Dr. Kyengho Son is Professor at Korea National Defense University in Nonsan, South Korea, and Chair of Department of Military Strategy of the university. Professor Son has published “The History of ROK-US Alliance -Analyzing the Role of the Alliance Using Alliance Theories-” , Tongilyeongu, Vol. 17, No. 13, 2013);“An Analysis of the Recent Studies on the Korean War,” Hanguk Gunhyundaesa Yeongu, vol. 56, 2011; “The Establishment and the Role of the State-Joint Chiefs of Staff Meeting during the Korean War” in War in History (2019) ; Dongasia Gukgadui 6.25Jeonjaeng Jeongchekgwajeonryak [The Policies And Strategies of East Asian Countries in the Korean War] (Seoul, 2015). He authored many journal articles and book chapters.

Aparajith Ramnath

Dr. Aparajith Ramnath is Assistant Professor at Ahmedabad University. He is a historian of science, technology and industry in South Asia. He is the author of The Birth of an Indian Profession: Engineers, Industry, and the State, 1900-47 (Oxford University Press, 2017), which explores how the roles, organisation and work culture of engineers in the subcontinent were transformed during the politically tumultuous interwar years. He is also interested in the aircraft industry in late-colonial India and the career of Sir M. Visvesvaraya (1861-1962), a leading advocate of heavy industrialisation in India who visited Japan twice, in 1898 and 1919.

Rachel Bright

Dr. Rachel Bright is a Senior Lecturer in Imperial and Commonwealth History at Keele University. She specialises in modern South African and Australian migration history and her publications include numerous articles and Chinese Labour in South Africa, 1902-10: Race, Violence, and Global Spectacle (Palgrave-Macmillan Cambridge Imperial and Post-Colonial Studies Series, 2013). That book explored why Chinese indentured labour was imported into South Africa at the height of ‘yellow’ and ‘black’ perils within settler societies.
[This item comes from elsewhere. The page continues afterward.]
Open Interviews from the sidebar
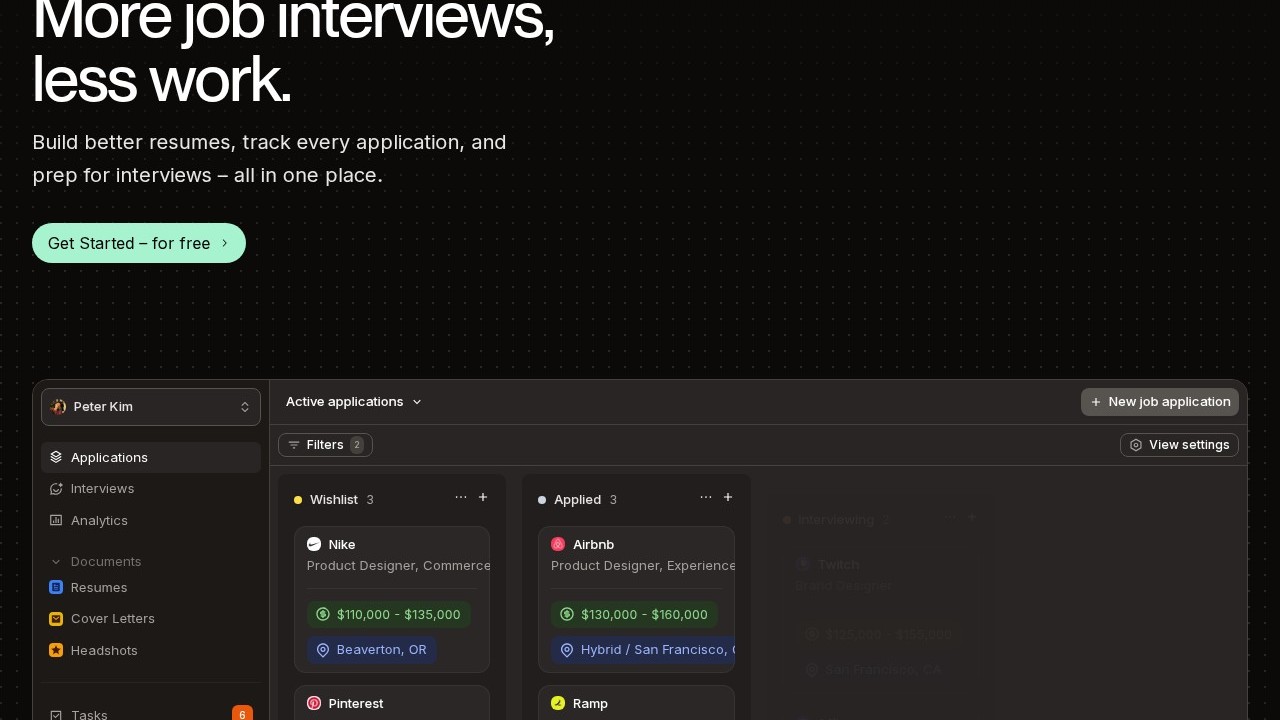pyautogui.click(x=102, y=489)
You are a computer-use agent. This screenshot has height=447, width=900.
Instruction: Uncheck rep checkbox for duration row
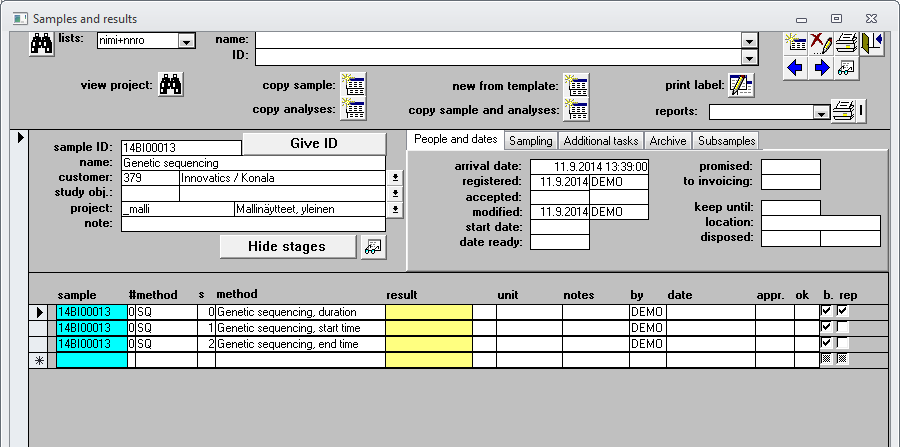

She is currently researching the creation of a migration system within South Africa and Australia, and how this connects to modern global systems of migration control.

Felicity Barnes

Dr. Felicity Barnes is a Senior Lecturer at the University of Auckland and a New Zealand historian with a particular interest in imperial connections and settler cultures. Her book New Zealand’s London: A Colony and its Metropolis, published by Auckland University Press in 2012, explores London’s role in New Zealand’s culture, from around the end of what we often think of as the colonial period – around the close of the nineteenth century – up until the 1980s. She is now working on a wider project which will reconsider issues of culture and identity across the former white settler colonies of New Zealand, Australia and Canada.